_DONNÉES FOURNIES_.
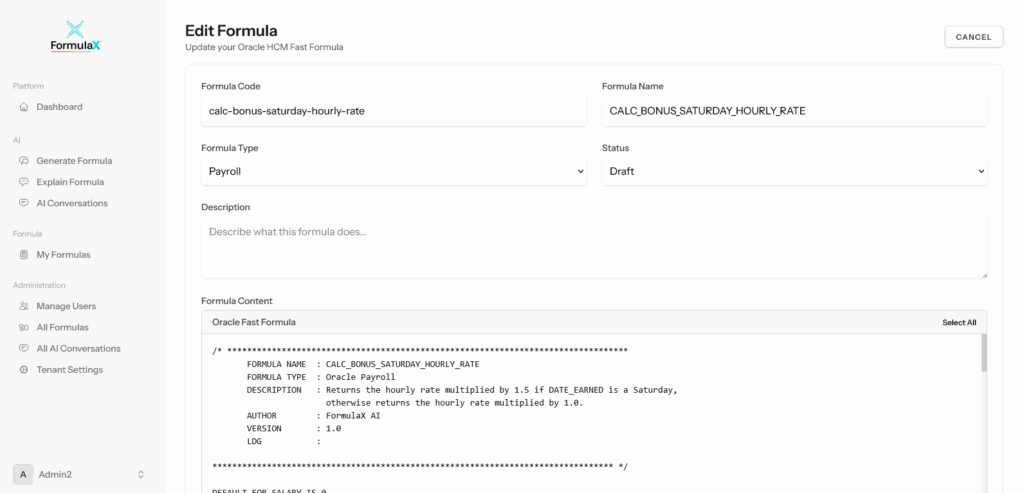Screen dimensions: 1024x493
Task: Click the FormulaX logo
Action: 76,36
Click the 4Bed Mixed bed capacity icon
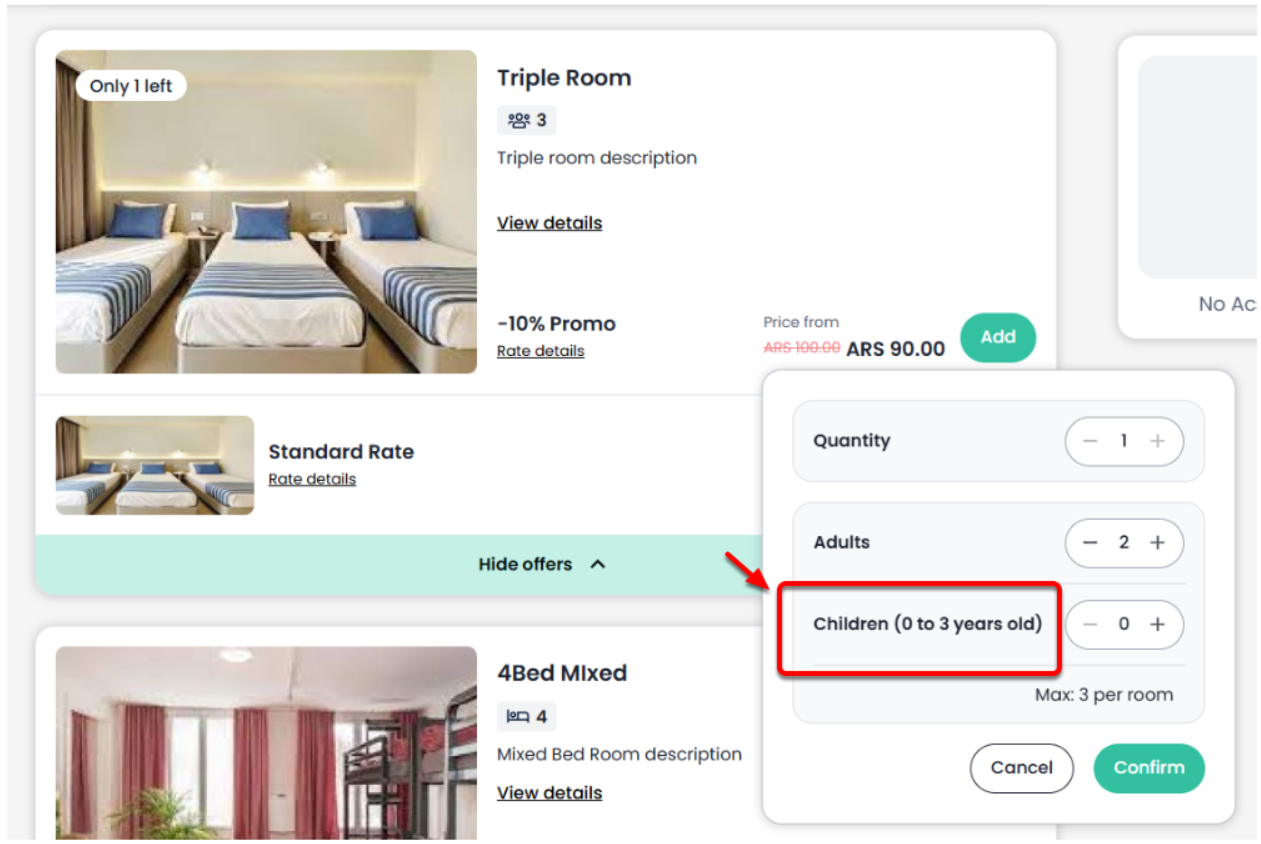 [x=518, y=717]
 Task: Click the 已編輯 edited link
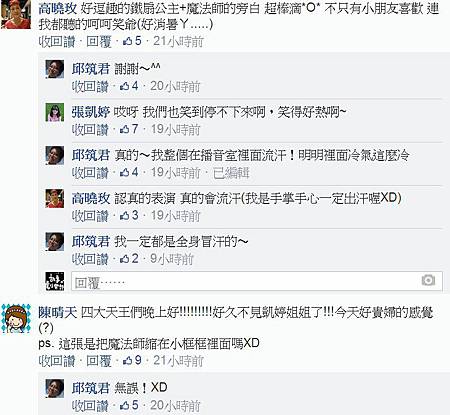tap(231, 173)
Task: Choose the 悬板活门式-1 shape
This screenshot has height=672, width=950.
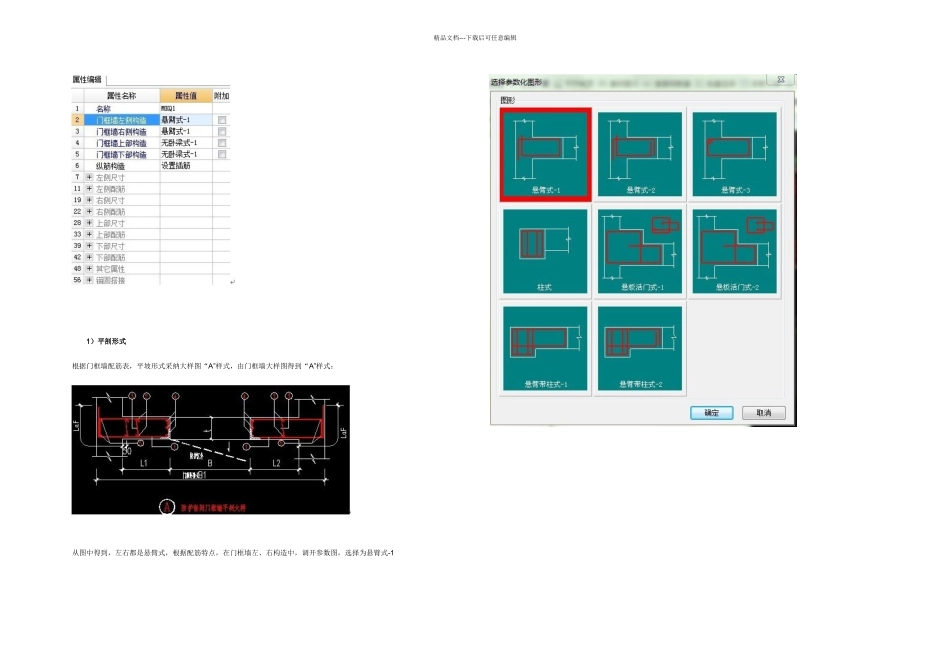Action: [640, 251]
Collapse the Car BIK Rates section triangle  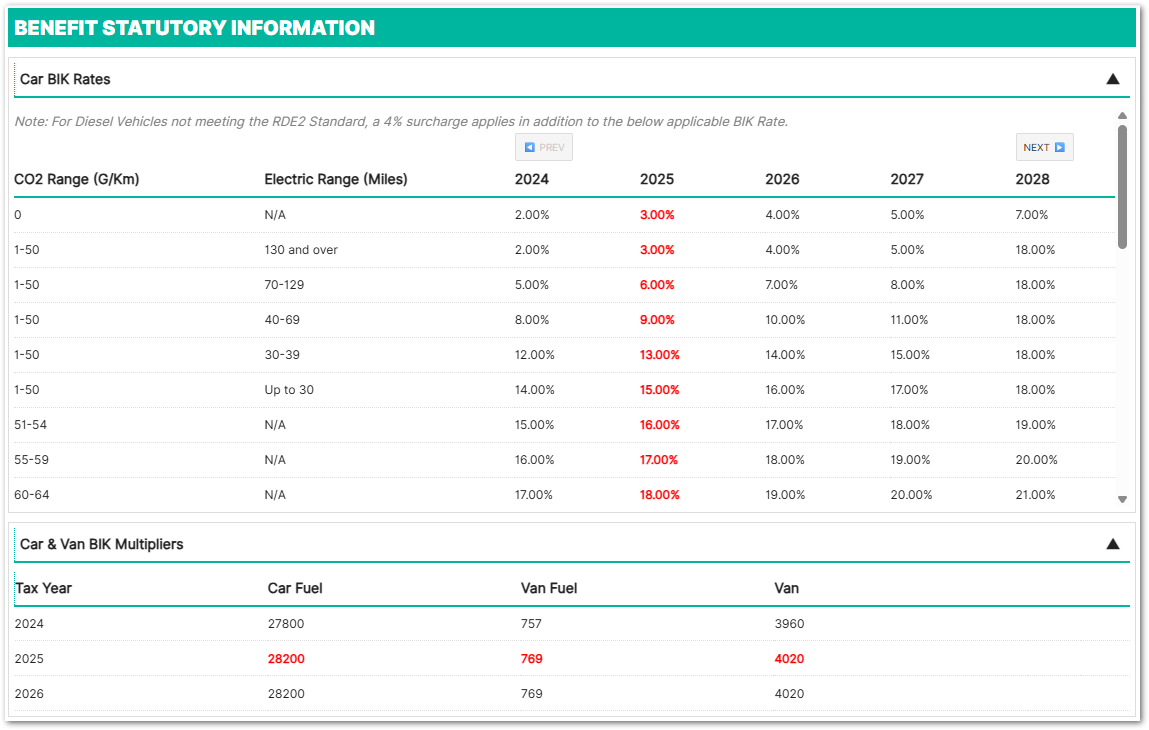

_CONSIGNE_. Reprends tout ce qui va de la ligne contenant « Task: Click the 已編輯 edited link » jusqu'à la fin des entrées en substituant « Select » à « Choose », sans rien modifier d'autre. Laisse les images de côté dans ta réponse.

_RÉPONSE_.
 Task: Click the 已編輯 edited link
tap(231, 173)
Task: Select the 悬板活门式-1 shape
This screenshot has height=672, width=950.
Action: [640, 251]
Collapse the Car BIK Rates section triangle  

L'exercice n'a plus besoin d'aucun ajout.